Ahora bien, el caso es que la búsqueda de un feminismo integrador podría ser ventajosa para todos. ¿Y si fuera posible pensar y vivir la feminidad como algo armónico y compatible con la masculinidad de los varones? ¿Por qué ha de aceptarse como principio indiscutible que varones y mujeres no pueden sino pelearse? Yo creo que el feminismo
antimasculino tiene serios inconvenientes también, y en primer lugar, para las propias mujeres, del mismo modo que el feminismo radical al uso tiene evidentes consecuencias negativas para los varones.
Entre todos los que quizás pudieran encontrarse, considero especialmente relevantes dos. El primero, que la mujer radicalmente feminista se condena a desconocerse a sí misma. El segundo es, correlativamente, que la mujer así entendida se condena al aislamiento y la soledad.
En realidad cuando se quiere pensar en la mujer al margen del varón
(y viceversa) tiene lugar un desdibujamiento. Este ponerse la mujer al margen del varón significa que el varón es, no simplemente otro y distinto, sino algo extraño. Esto sí sucede con la mesa o el automóvil: no son ni la mesa ni el automóvil cosas que se encuentren a nuestro lado como otros y distintos, porque con ellas nada nos une, sino que son extrañas y por completo diferentes. Por el contrario, muy por el contrario, mujeres y varones, en nuestra condición de tales, nos distinguimos dentro de una proximidad y semejanza, en el marco de una, por así decirlo, familiaridad y mutua pertenencia. Tengo para mí que cuando la mujer mira con odio y asco al varón, en realidad odia y se asquea de una parte de sí misma. Y lo mismo exactamente sucede en sentido contrario.
Es evidente, entonces, que el desconocimiento que la idea feminista de la mujer comporta desemboca en su aislamiento. De hecho, lo que pretende el feminismo radical es un encerramiento de la mujer en sí misma. Un encerramiento que, por serlo de la mujer en cuanto tal, es inexorablemente un aislamiento de la corporalidad y de la sexualidad.

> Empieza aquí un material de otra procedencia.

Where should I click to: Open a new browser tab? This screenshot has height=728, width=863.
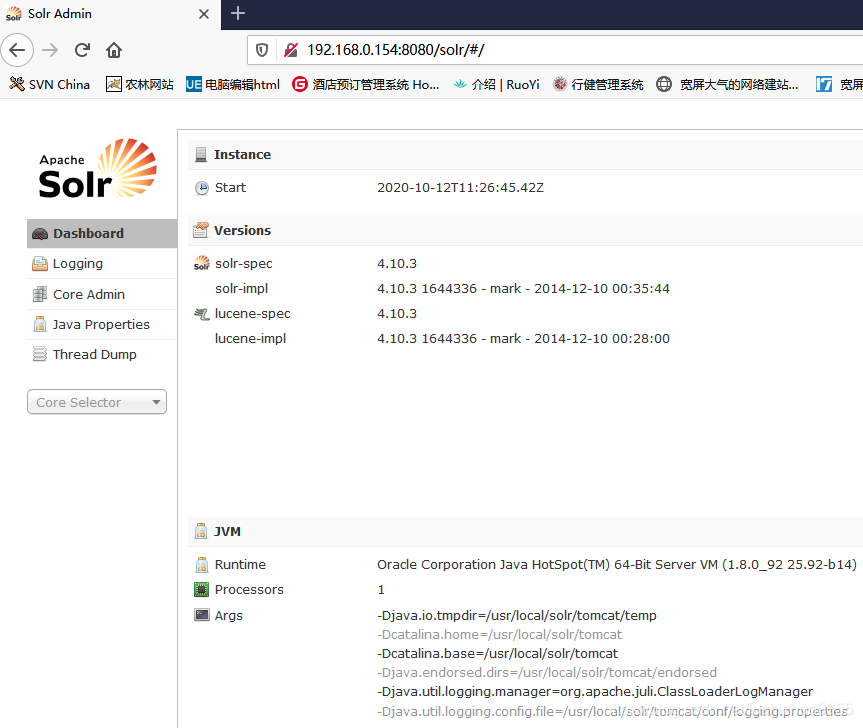[237, 14]
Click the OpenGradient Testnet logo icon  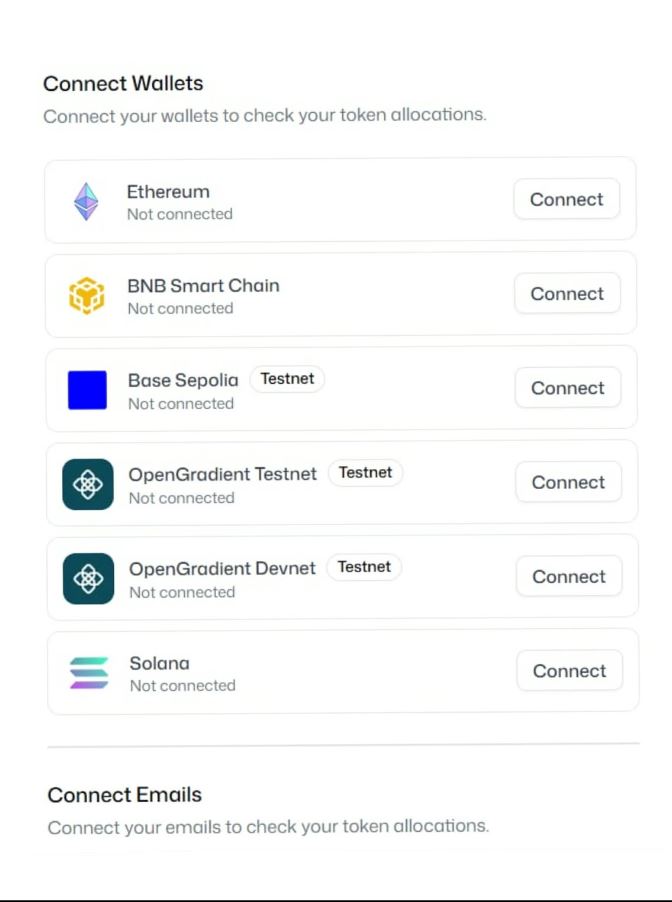coord(88,484)
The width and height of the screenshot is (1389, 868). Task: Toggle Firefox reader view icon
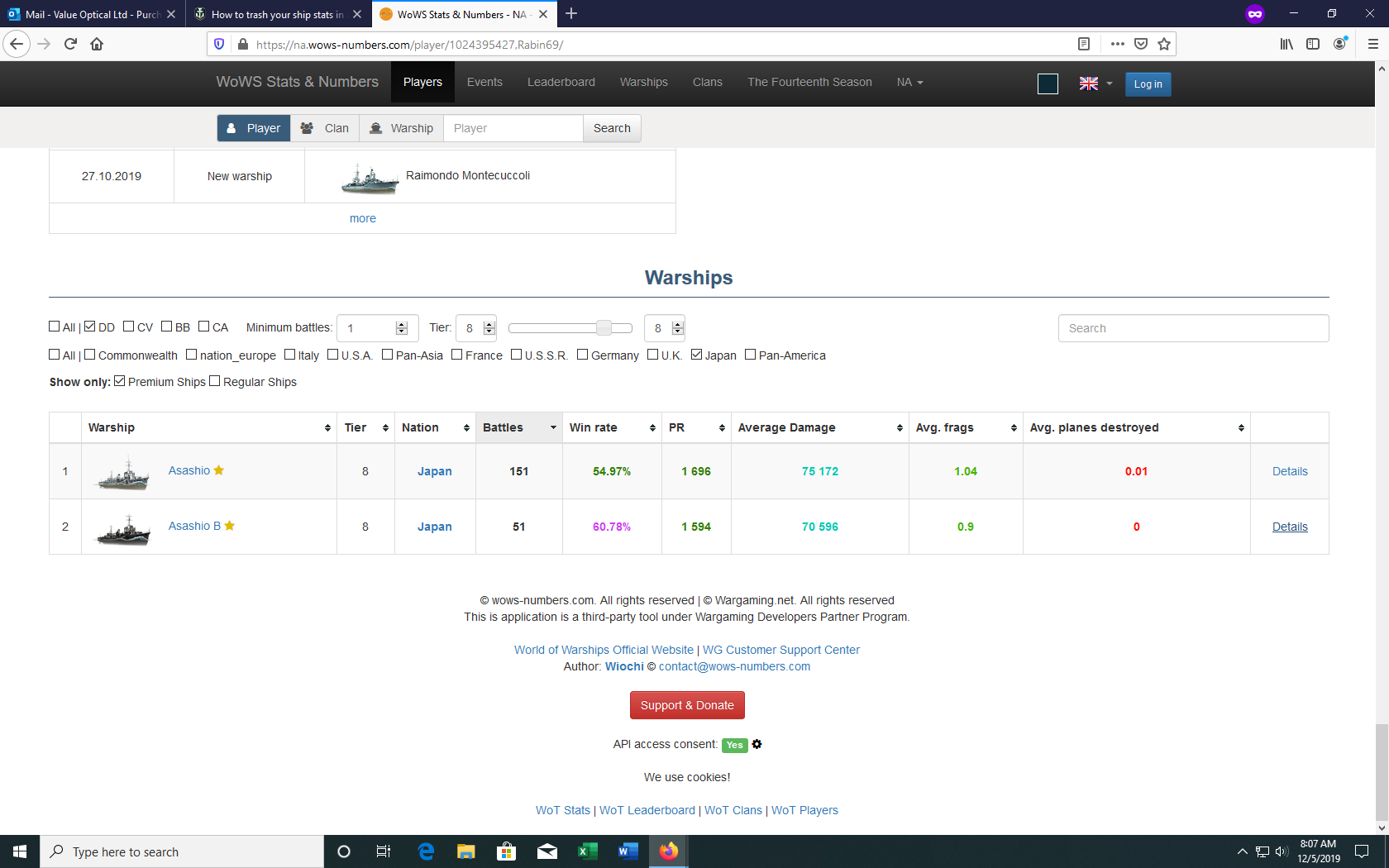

Quizás ese feminismo persigue otra cosa, pero es seguro que tiene como consecuencia ésta de la soledad.
En 1920, la activista Margaret Sanger, en su libro titulado La mujer y la nueva raza, escribía:
No puede nacer una raza libre de madres esclavas. Ninguna mujer podrá considerarse libre hasta que no posea y gobierne su propio cuerpo. Ninguna podría considerarse libre hasta que no pueda escoger conscientemente si quiere o no ser madre.
En un sentido semejante, en la misma dirección, se mueve Ángela
Davis cuando, a finales de los 70, escribía:
El control de la natalidad –la elección individual, los métodos anticonceptivos seguros, así como los abortos cuando son necesarios– es un prerrequisito fundamental para la emancipación de las mujeres.
O sea: el dominio del propio cuerpo requiere, para esta feminista, la construcción de una sexualidad autosuficiente. Por eso, para este feminismo es vital la existencia y el empleo de medios médicos y farmacéuticos que separen la sexualidad femenina de toda clase de consecuencias y, sobre todo, y en lo posible, de la cooperación procreativa con el varón, que es el peor enemigo. En estas condiciones, la mujer se hace dueña y señora de la vida, con potestad absoluta para ejercer o no su fecundidad. Mientras tanto, el varón, aislado también en su ser masculino, queda reducido a un medio ocasional al que se le puede conceder quizás, en un gesto generoso, algunas gotas de placer.